Напротив окна висел большой рисунок. В черно-серо-белых тонах на нем была изображена гигантская гора из черепов и костей. Над этим апофеозом ужаса в чистое небо возносится массивный крест. Я его внимательно рассмотрел. Справа внизу я прочитал: «Готтшальк, 1965». Так значит, фройляйн Луиза сама нарисовала эту мрачную картину. Под ней стояла печь-буржуйка с многоколенчатой трубой, выходящей через внешнюю стену барака. Огонь в печи не горел: в этот день, 12 ноября, было еще совсем тепло.
— Дрался с солдатами, этот Карел, — продолжала фройляйн Луиза. — Кулаками, ногами, ногтями и зубами. У него было не в порядке с головой в то время.
— И что они с ним сделали? — спросил я. Я сидел напротив фройляйн верхом на стуле, опершись локтями на его спинку. Далеко, пока далеко я почуял своего «шакала». Без паники! В кармане моих брюк наготове фляжка с «Чивас». К себе я всегда относился очень заботливо.
— Они перепугались. По радио вызвали «скорую». Врач сделал Карелу укол, тот обмяк и успокоился, и они смогли его увезти. — «Смягли», — сказала она. — Было странно здесь, далеко на севере, встретить кого-то с богемским акцентом.
— И куда же они его отвезли? — спросил я, стряхивая истлевший кончик моей дорогой сигареты «Голуаз» в пепельницу из алюминиевой жести.
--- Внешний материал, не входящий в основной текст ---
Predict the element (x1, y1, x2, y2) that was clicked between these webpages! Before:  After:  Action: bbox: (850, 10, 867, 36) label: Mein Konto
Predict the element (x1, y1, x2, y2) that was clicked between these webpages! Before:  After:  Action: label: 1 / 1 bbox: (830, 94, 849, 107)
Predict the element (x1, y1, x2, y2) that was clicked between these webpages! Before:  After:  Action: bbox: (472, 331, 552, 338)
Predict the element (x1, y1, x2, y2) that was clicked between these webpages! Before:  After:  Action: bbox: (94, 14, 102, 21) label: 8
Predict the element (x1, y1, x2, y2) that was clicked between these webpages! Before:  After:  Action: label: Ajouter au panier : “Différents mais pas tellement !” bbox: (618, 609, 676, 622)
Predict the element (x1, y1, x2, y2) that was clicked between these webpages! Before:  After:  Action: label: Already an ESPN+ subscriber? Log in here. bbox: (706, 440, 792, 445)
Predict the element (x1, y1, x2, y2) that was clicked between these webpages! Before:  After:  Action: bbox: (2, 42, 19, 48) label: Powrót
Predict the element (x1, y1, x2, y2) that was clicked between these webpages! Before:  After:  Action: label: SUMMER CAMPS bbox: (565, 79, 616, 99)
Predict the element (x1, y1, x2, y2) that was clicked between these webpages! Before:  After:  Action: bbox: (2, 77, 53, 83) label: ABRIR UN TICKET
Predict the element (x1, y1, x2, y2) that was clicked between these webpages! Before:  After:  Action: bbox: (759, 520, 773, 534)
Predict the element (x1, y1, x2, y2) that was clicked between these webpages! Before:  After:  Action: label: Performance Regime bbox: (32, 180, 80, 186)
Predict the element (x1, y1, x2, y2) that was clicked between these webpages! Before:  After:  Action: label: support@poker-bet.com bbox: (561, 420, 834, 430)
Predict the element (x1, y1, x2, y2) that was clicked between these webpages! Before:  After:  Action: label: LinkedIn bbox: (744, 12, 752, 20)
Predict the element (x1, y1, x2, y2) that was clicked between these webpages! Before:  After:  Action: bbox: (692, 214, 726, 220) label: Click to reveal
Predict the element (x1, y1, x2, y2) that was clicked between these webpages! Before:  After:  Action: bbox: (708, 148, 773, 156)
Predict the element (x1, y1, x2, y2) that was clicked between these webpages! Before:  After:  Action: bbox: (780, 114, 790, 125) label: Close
Я курил только черные французские сигареты. Возле пепельницы на письменном столе лежал один из блокнотов, которые я всегда возил с собой. Стенографировал я хорошо и быстро. И моя память тоже пока еще функционировала. Многие страницы были уже заполнены, потому что здесь на севере я успел кое-что повидать. Услышанное я не стенографировал. У меня был кассетный диктофон с питанием от сети и от батареек. Я его всюду возил с собой. Сейчас этот приборчик с миниатюрным микрофоном стоял на письменном столе включенным. У меня всегда была с собой куча кассет, а такое или подобное устройство я использовал при каждом своем расследовании. Магнитофон записывал с тех пор, как мы встретились с фройляйн Луизой. С паузами, естественно.